[Stored items]
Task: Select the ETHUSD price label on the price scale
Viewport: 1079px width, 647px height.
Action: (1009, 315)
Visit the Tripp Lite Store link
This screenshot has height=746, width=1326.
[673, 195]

§ What is needed: Output each record precisely as given.

§ Solved exercise:
Task: Select the ETHUSD price label on the price scale
Viewport: 1079px width, 647px height.
Action: (1009, 315)
Visit the Tripp Lite Store link
This screenshot has height=746, width=1326.
[673, 195]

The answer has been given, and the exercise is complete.